Mayor of Georgetown, Maryland
- In office January 4, 1790 – January 3, 1791
- Preceded by: Office established
- Succeeded by: Thomas Beale

Personal details
- Born: July 22, 1726 East Kilbride, Scotland
- Died: November 15, 1806 (aged 80) Georgetown, D.C., U.S.
- Resting place: Oak Hill Cemetery

= Robert Peter =

Mayor of Georgetown, United States

Robert Peter (July 22, 1726 – November 15, 1806) was an American politician, merchant, and landowner who served as the first mayor of Georgetown, Maryland.

== Early life and family ==

Coat of Arms of Robert Peter

Robert Peter was born on July 22, 1726, in East Kilbride, South Lanarkshire, Scotland. His ancestral home was Crossbasket Castle in Scotland. He emigrated to British America in 1746 at the age of 20.

In December 1767, he married Prince George's County native Elizabeth Scott, the daughter of George Scott, High Sheriff of Prince George's County. They had ten children (one of whom died as an infant). Their names were Thomas, Alexander, Elizabeth, Walter, Robert, Jean, Margaret, David, George, and James.

Peter may have also fathered two illegitimate daughters with a widow, Cassandra Chew. Their names were Mary and Harriet.

== Career ==

=== Landowner ===
Shortly after arriving to British America, Peter opened a general store, working as a storekeeper and tobacco merchant. He established a successful import/export trade business and resided in the town of Bladensburg, Maryland.

In 1752, he moved to Georgetown where he opened a general store and served as the purchasing agent for John Glassford's Scottish tobacco firm. His general store provided supplies for troops during the American Revolutionary War and was recommended by General George Washington as a reputable establishment. He owned an entire city block in the Congress Street and Wisconsin Avenue section of Georgetown which was known as "Peter's Square."

Peter was a prominent landowner in Maryland and the Mount Pleasant and Pleasant Plains sections of what is now Washington, D.C. He owned and built numerous residential properties and estates, and also owned numerous tobacco-producing farms.

In June 1791, he was the first of 19 landowners who sold land holdings to President George Washington and the federal government for the formation of the District of Columbia. He and the other men were honored with the title: "Original Proprietors of the City of Washington."

=== Public service ===
His public service included serving as a justice of the peace in Frederick County, Maryland.

In 1790, Georgetown's government was changed to include a Mayor, a Recorder, Aldermen and a Common Council.
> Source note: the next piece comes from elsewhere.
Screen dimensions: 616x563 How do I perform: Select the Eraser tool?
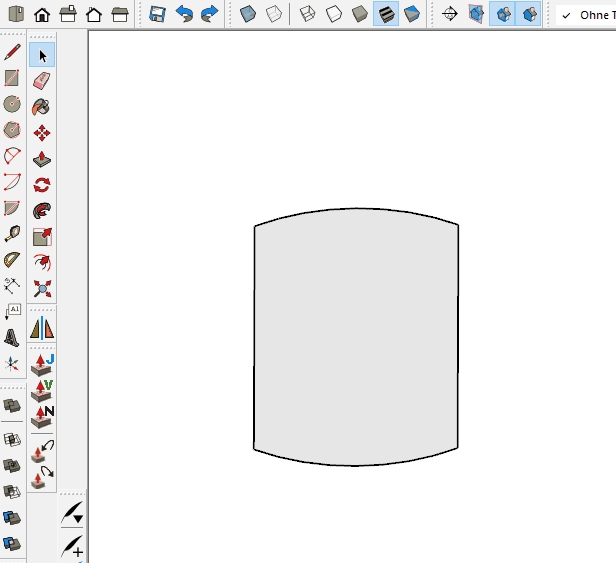tap(42, 80)
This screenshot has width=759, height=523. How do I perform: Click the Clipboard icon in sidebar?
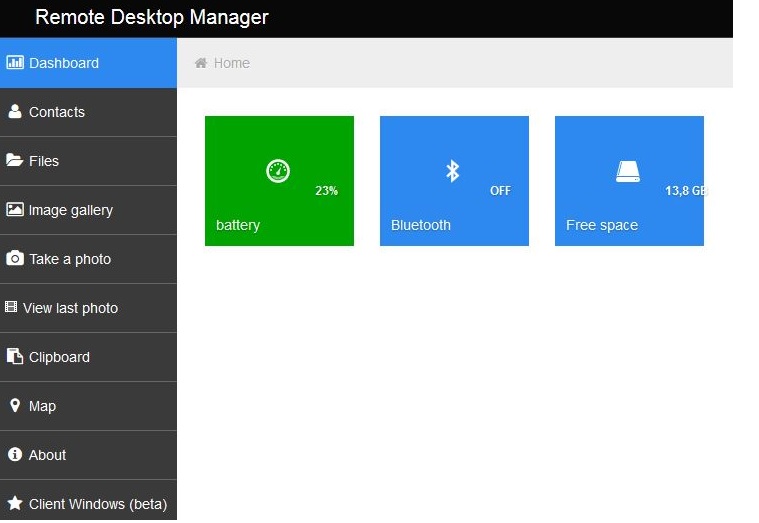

He was elected Georgetown's first mayor and took office in January 1790. He was also elected to the Board of Commissioners of Georgetown, serving thirty-two years in the office.

== Death ==
Peter died on November 15, 1806, at the age of 80. At the time of his death, he owned over 20,000 acres of land and had a net worth of approximately US$480,000 ($11.7 million in 2022 figures).

He was buried at the Presbyterian Burying Ground. His remains were later exhumed in 1981 and reinterred in a family plot at Oak Hill Cemetery.

== Legacy ==
His son Thomas Peter and his wife, Martha Parke Custis Peter (a granddaughter of Martha Washington) built Tudor Place, a federal-style mansion in Washington, D.C., that now serves as a museum and historic landmark. His son George was a major in the War of 1812 and member of the U.S. House of Representatives from Maryland's 3rd congressional district.

One of his grandsons, George Jr., was the President of the Maryland State Senate.